Put Inuit culture back into child protection: report
“It shouldn’t have to get to the point that children are taken out of the home”

A new report called Inuit Child Welfare and Family Support says that services for Inuit children and their families are lagging behind the needs of the country’s Inuit regions. The report, prepared by Ottawa-based Inuit Tuttarvingat, found that there are not enough culturally-relevant services for Inuit families and that has resulted in too many children being put into child protection. (PHOTO BY SARAH ROGERS)
Child welfare services for Inuit children and their families are lagging behind the needs of the regions, says a new report prepared by Inuit Tuttarvingat.
The report, Inuit Child Welfare and Family Support, gathered the views of health and social service workers from across the country’s Inuit regions as well as from Ottawa’s Inuit community.
Together, they found a number of holes in the system, which they say has resulted in too many Inuit children being put into child protection.
And one of the biggest holes is a gap between Inuit cultural values and local service agencies.
“It’s quite a challenge,” said Mary Ashoona Bergin, a community liaison worker with Inuit Tuttarvingat. “There aren’t very many culturally-relevant programs for these families who are affected. We have to find ways to implement [those kinds of programs] even before children are removed from the home.”
Intervention and prevention programs will help reduce that number, Ashoona Bergin said, along with cultural training for child welfare workers who come from outside the region.
“By discussing this with everyone, it will open doors in other regions,” she said.
The report acknowledges that many of the issues driving children into foster care are linked to poverty, poor housing and substance abuse.
“It’s a bit daunting when you look at the big picture,” said Inuit Tuttarvingat’s director, Diane Kinnon. “But there’s an immediate payoff to invest in prevention.”
And that means educating the frontline workers like teachers and social workers on how to identity children’s problems early on in the process.
“It shouldn’t have to get to the point that children are taken out of the home,” Kinnon said. “We should be able to prevent that in 95 per cent of the cases.”
But in the cases where children must be removed from the home, Inuit regions still struggle with their custom adoption and foster care system.
Some government regulations make the customary adoption process longer and more bureaucratic that it’s traditionally been in Inuit communities, Kinnon said.

- - - - -

:: Exercise requirements ::
[1] In the article on Inuit child welfare, rewrite the passage starting at "Put Inuit culture" and ending at "Ottawa’s Inuit community.", replacing "lagging behind" with "falling short of".
[2] Translate this sentence from the article on Inuit child welfare into French: "And one of the biggest holes is a gap between Inuit cultural values and local service agencies."
[3] Write the next part of the article on Inuit child welfare, picking up after its final sentence.

:: Collected data ::
- - - - -

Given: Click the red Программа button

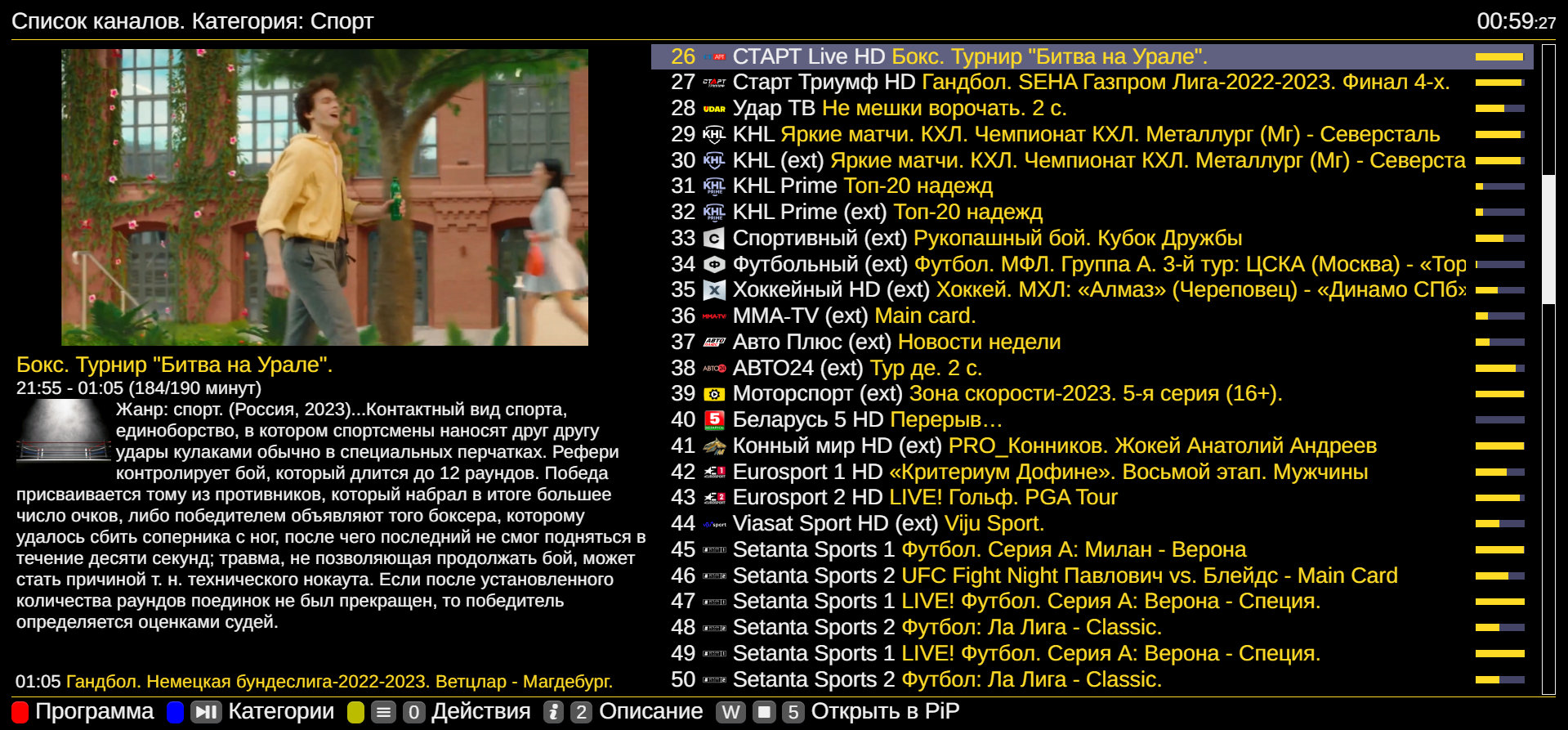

- - - - -

:: Results for each task ::
[1]
Put Inuit culture back into child protection: report
“It shouldn’t have to get to the point that children are taken out of the home”

A new report called Inuit Child Welfare and Family Support says that services for Inuit children and their families are falling short of the needs of the country’s Inuit regions. The report, prepared by Ottawa-based Inuit Tuttarvingat, found that there are not enough culturally-relevant services for Inuit families and that has resulted in too many children being put into child protection. (PHOTO BY SARAH ROGERS)
Child welfare services for Inuit children and their families are falling short of the needs of the regions, says a new report prepared by Inuit Tuttarvingat.
The report, Inuit Child Welfare and Family Support, gathered the views of health and social service workers from across the country’s Inuit regions as well as from Ottawa’s Inuit community.

[2] Et l'une des plus grandes lacunes est un écart entre les valeurs culturelles inuites et les organismes de services locaux.

[3]
“We need to increase support for customary adoption and build up the support to extended families,” she said. “Currently, there is no monetary support for children in extended family placements, such as in the case of foster care. This is an opportunity to use an Inuit practice and give it more support.”
Along with increased support for customary adoption, the report calls on regions to foster more community support for children and families in the system.
Some of its recommendations look to other Inuit regions which have taken the lead on certain issues.
The report notes that a program in the Nunatsiavut region offers training programs to potential foster families.
Another program in the same region gathers together case workers for regular meetings to review the cases of children in care, to ensure that their needs are being met.
The report also recommends cultural competency training for social workers to help reduce biases and miscommunication, like the partnership now being developed by the Ottawa Inuit Children’s Centre and the Ottawa Children’s Aid Society.
And the advisory group who contributed to the report all encouraged Inuit communities to use their local justice system to drive change, pointing to a recent lawsuit filed in Nunavut by a parent whose children were removed in 2009.
The ruling that followed found that parts of Nunavut’s Child and Family Services Act – specifically, sections dealing with the removal of children from their homes —were in violation of the Canadian charter of rights and freedoms and ordered the government of Nunavut to amend its act within a year.
Inuit Tuttarvingat, the Ottawa-based and Inuit-focused centre of the National Aboriginal Health Organization, is directed and advised by a number of different Inuit organizations and regional governments.
Most recently, they were asked to look specifically at social services for children in Inuit communities across the country.
With the release of its report on child welfare, Ashoona Bergin says she hopes policy makers and program funders will take a closer look at family support for children in the system.
See the full report here.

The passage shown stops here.